Bucky aimed his phone at the Vulpix, making sure to say, "Sorry 'bout this." Its eyes were mournful. Bucky told it lamely, "I hate getting my picture taken, too."

"Vulpix," chirped the app, displaying a picture of several frolicking together, "Alolan form. It looks like snow come to life, and expels air colder than -58 degrees Fahrenheit. These ice-type Pokémon live in packs in the snowy mountains and defend themselves with their icy breath. Before they eat their prey, they freeze it."

"You come from the Alolan mountains?" Bucky asked the creature, easily envisioning snow-covered mountains. He'd seen his fair share.

"Vullll," it trilled.

"How'd you get somewhere like Sokovia?" he wondered aloud, as if the Vulpix could answer him. But: "I guess they had mountains there. Bet you didn't get to live on one, though. Bet you lived in a castle, or a manor, or something like that. Or just in your ball."

"Pix, Vul."

"... And not with your pack."

A sad coo.

"Okay," said Bucky slowly. Okay. Maybe... maybe he could take it back to Alola, set it free in the snow caps of the mountains. Return it from whence it'd been taken, so it could live with its own kind. He didn't relish the thought, either of the journey or the destination. He'd endured enough cold, seen enough snowy terrain to last several lifetimes.
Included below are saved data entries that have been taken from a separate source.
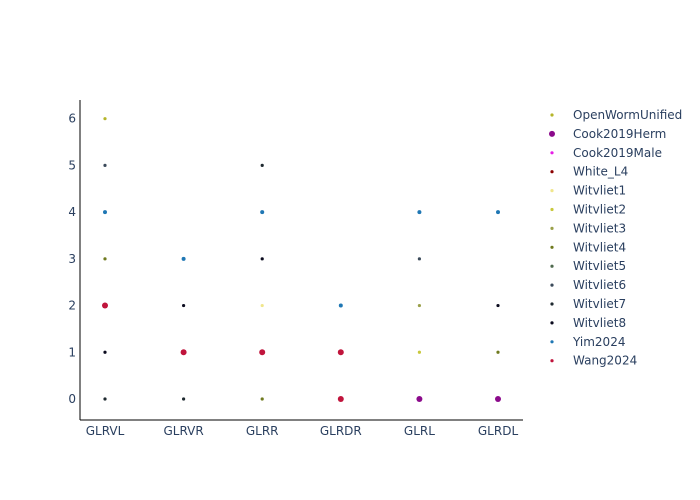  I want to click on legend-label: Yim2024, so click(598, 342).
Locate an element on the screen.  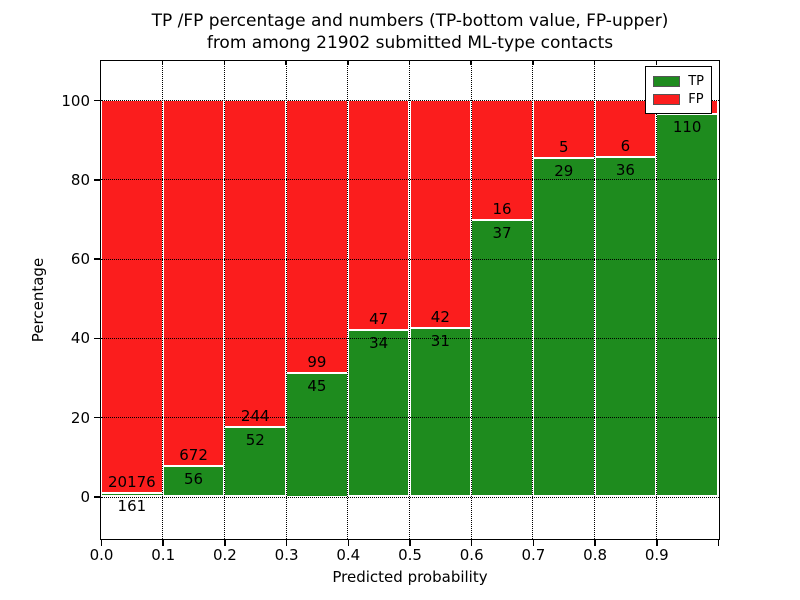
x-tick-label: 0.0 is located at coordinates (102, 555).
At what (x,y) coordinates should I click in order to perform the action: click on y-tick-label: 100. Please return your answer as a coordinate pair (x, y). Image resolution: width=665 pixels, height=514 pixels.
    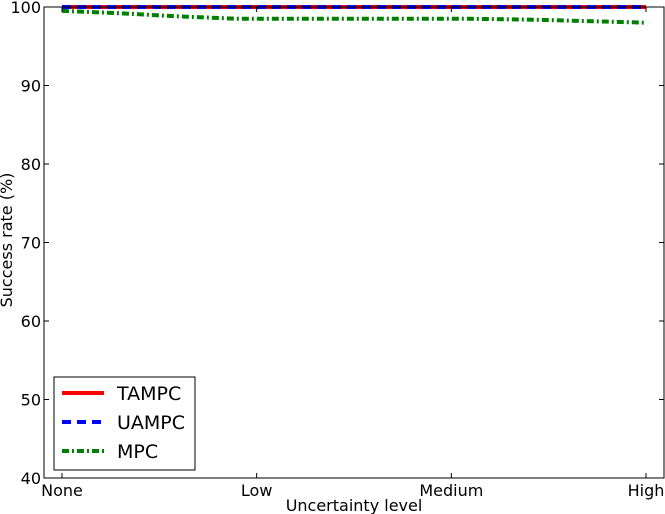
    Looking at the image, I should click on (26, 8).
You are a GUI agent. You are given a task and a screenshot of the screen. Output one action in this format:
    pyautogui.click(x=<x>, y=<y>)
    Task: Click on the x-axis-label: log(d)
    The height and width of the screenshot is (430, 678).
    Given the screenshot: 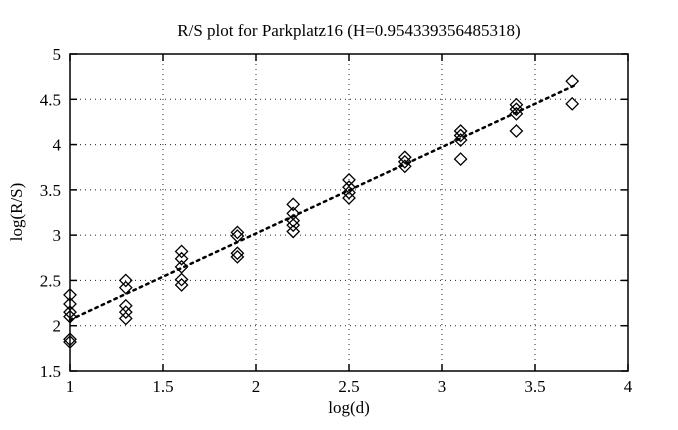 What is the action you would take?
    pyautogui.click(x=349, y=408)
    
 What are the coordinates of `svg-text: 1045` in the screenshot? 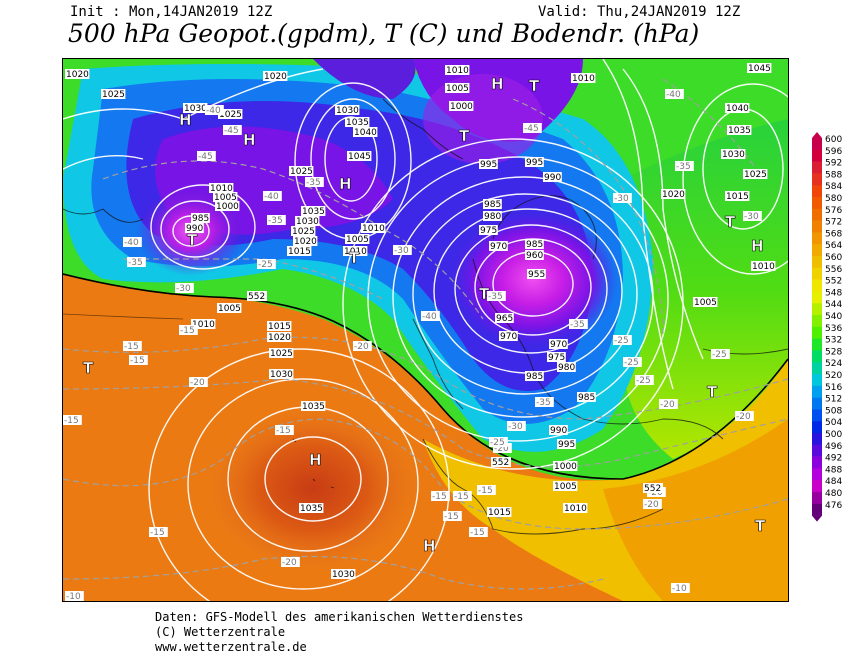 It's located at (360, 157).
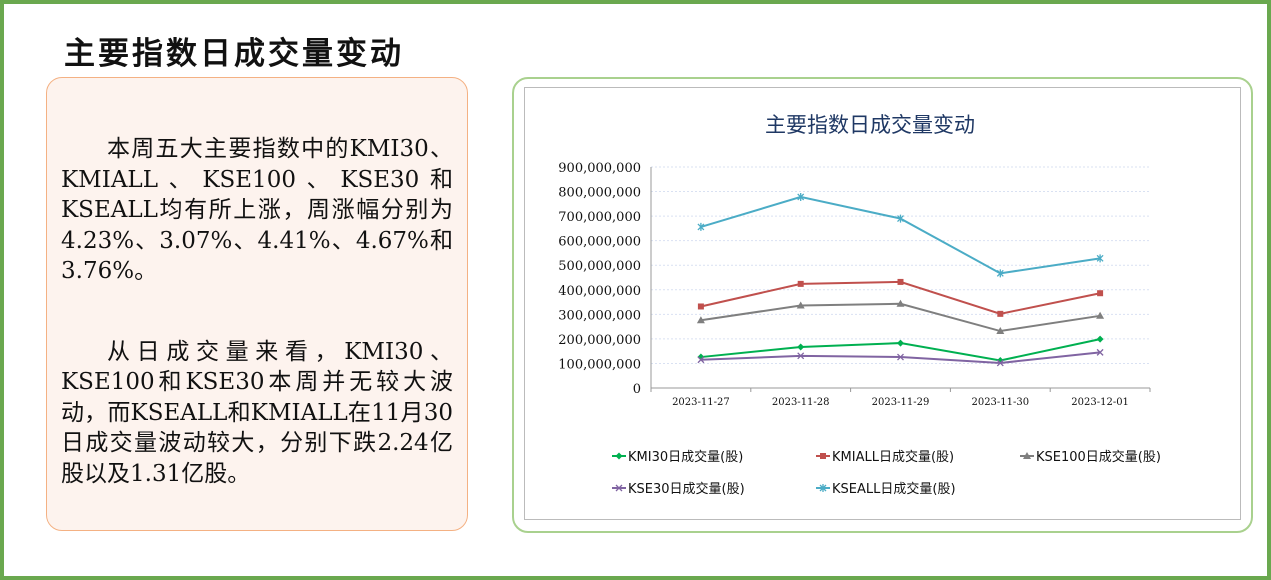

Bucky had been trained over decades to handle extreme cold like the kind in which the Alolan Vulpix thrived. But that didn't mean he was keen to experience it again.

But, he supposed, who better to take this little fella all the way to the snowy top of a mountain?

Plus, it wasn't like he was doing anything but going to therapy and staring, like a machine expressly built to stare, through shop windows at people with Pokémon partners at work beside them.

This conclusion tentatively reached, Bucky returned to TeddiursaLuvr.com.

Step 2: Catch your new Pokémon!

"No," said Bucky out loud. "No, no, no, no."